Activity >>
Examine each line of the data. Copy the line if it includes the word "Select".

□ □ □ □ □

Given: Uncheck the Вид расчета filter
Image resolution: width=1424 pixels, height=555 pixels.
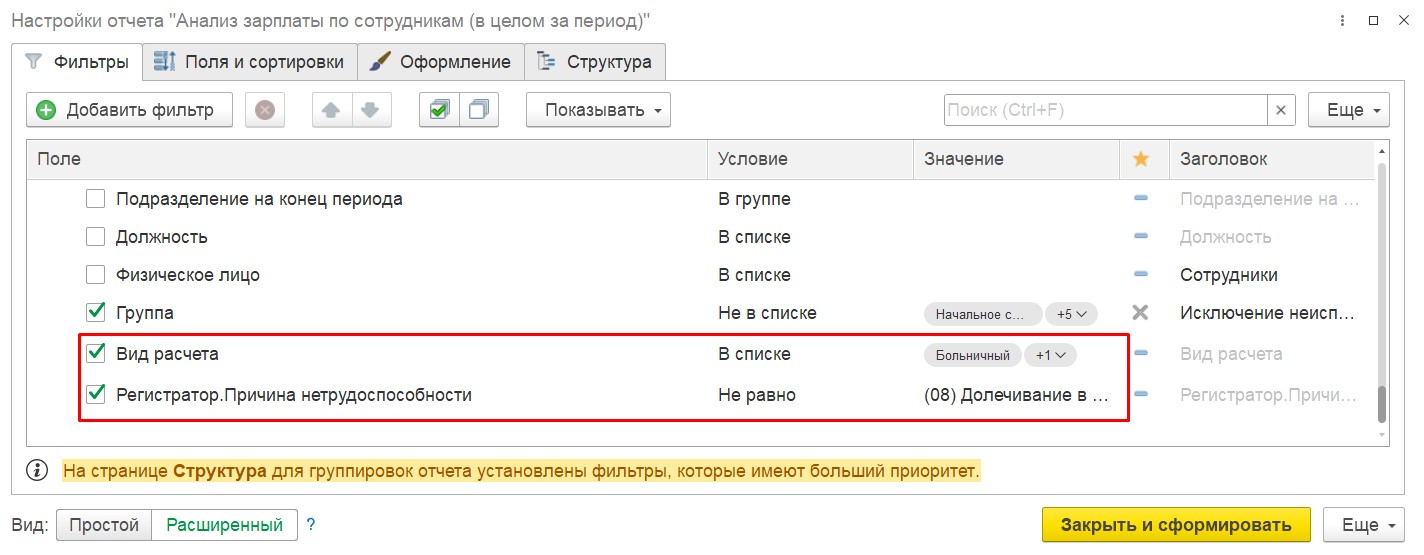Looking at the screenshot, I should pos(96,353).
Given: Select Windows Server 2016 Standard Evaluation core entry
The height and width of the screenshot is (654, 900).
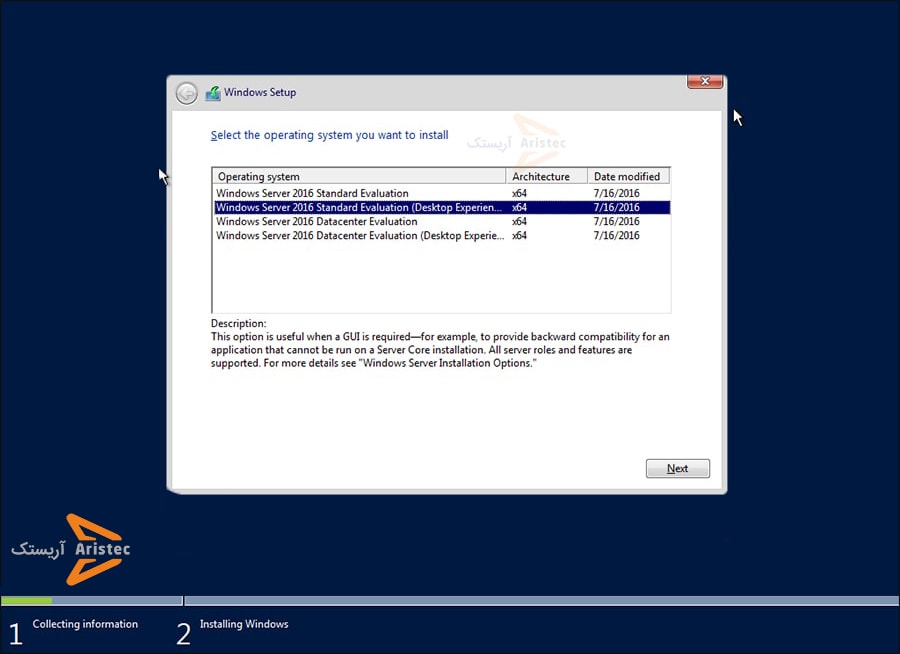Looking at the screenshot, I should tap(312, 193).
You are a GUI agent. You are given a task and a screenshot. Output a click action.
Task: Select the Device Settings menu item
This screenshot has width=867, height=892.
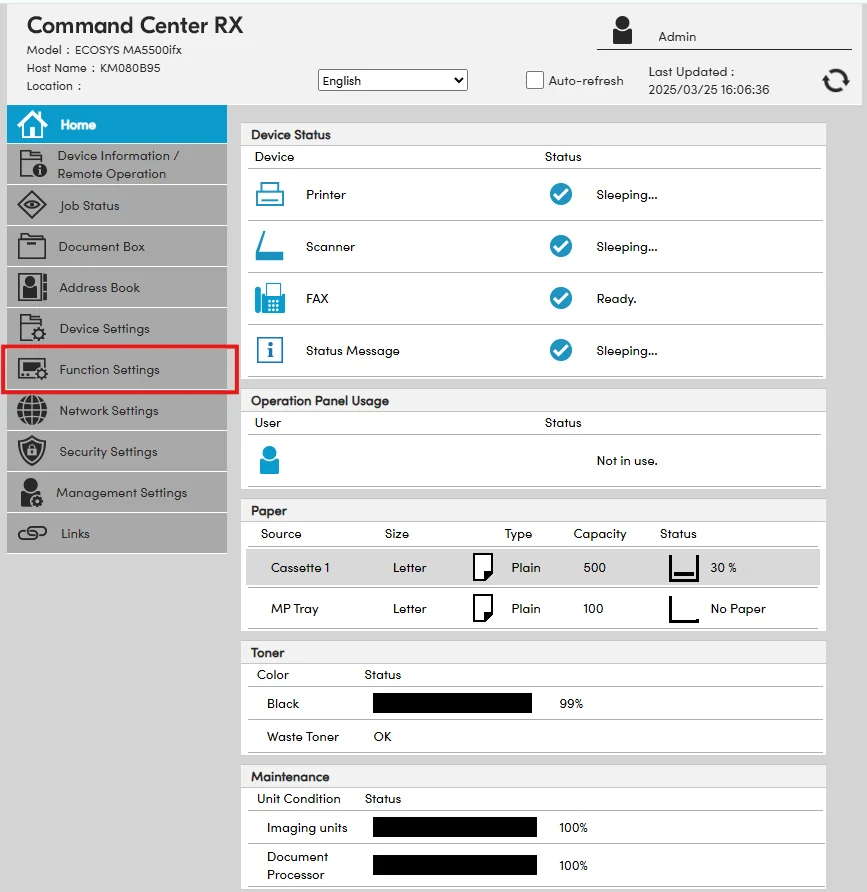pos(104,329)
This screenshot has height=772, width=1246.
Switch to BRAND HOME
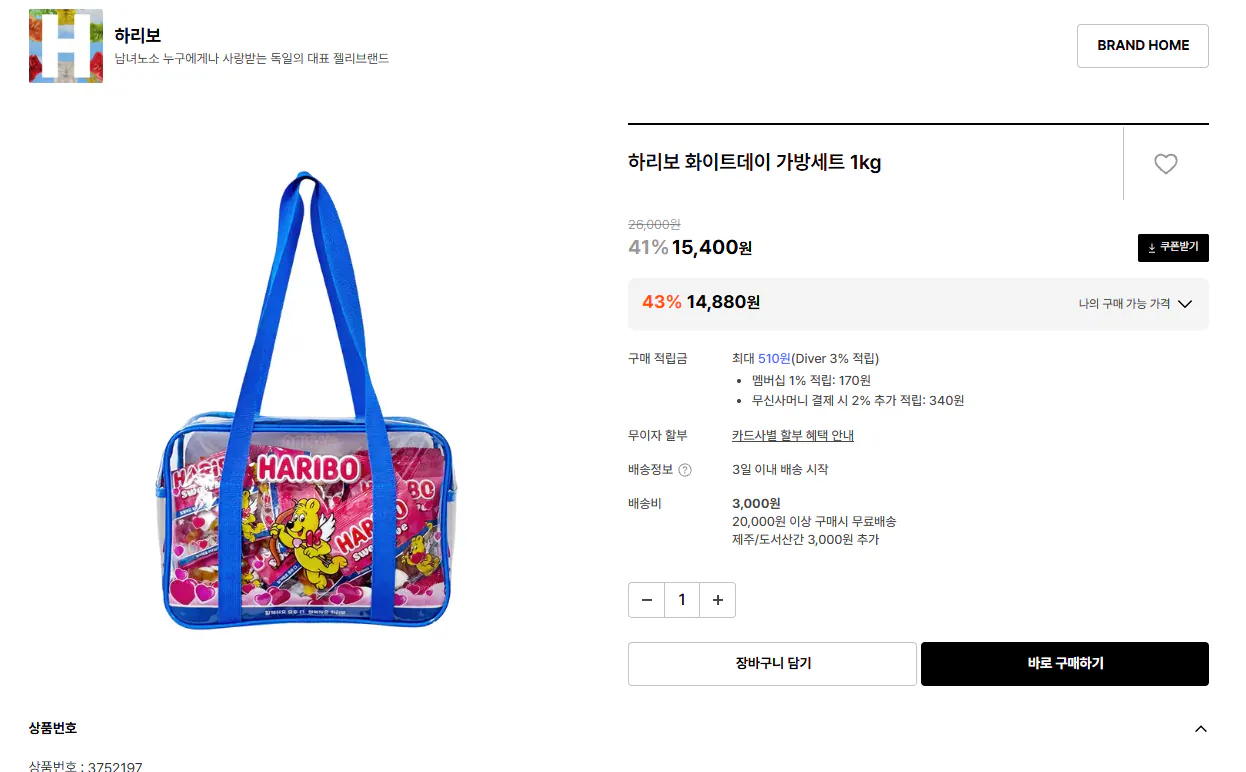pos(1142,45)
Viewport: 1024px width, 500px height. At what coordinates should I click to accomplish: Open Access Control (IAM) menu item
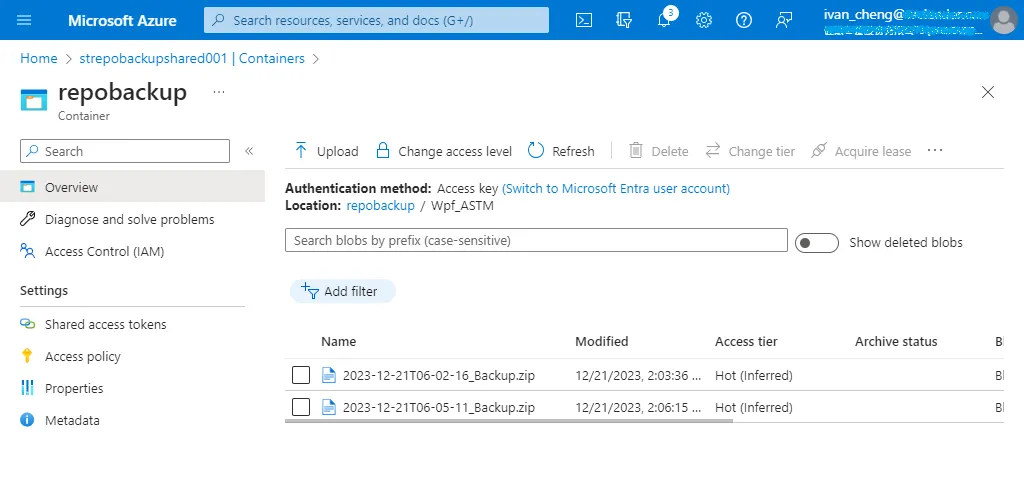click(104, 252)
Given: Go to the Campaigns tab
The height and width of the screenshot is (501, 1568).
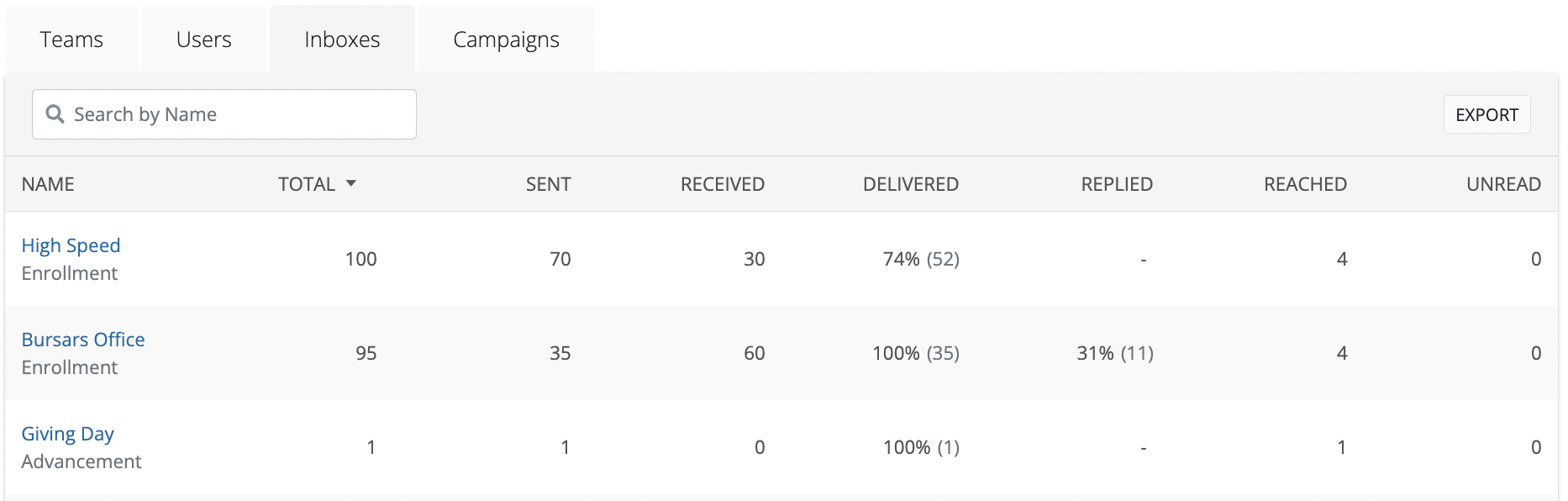Looking at the screenshot, I should pos(506,40).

□ □ □ □ □

Finished task >>
Given: Select Windows Server 2016 Standard Evaluation core entry
Task: Select the Device Settings menu item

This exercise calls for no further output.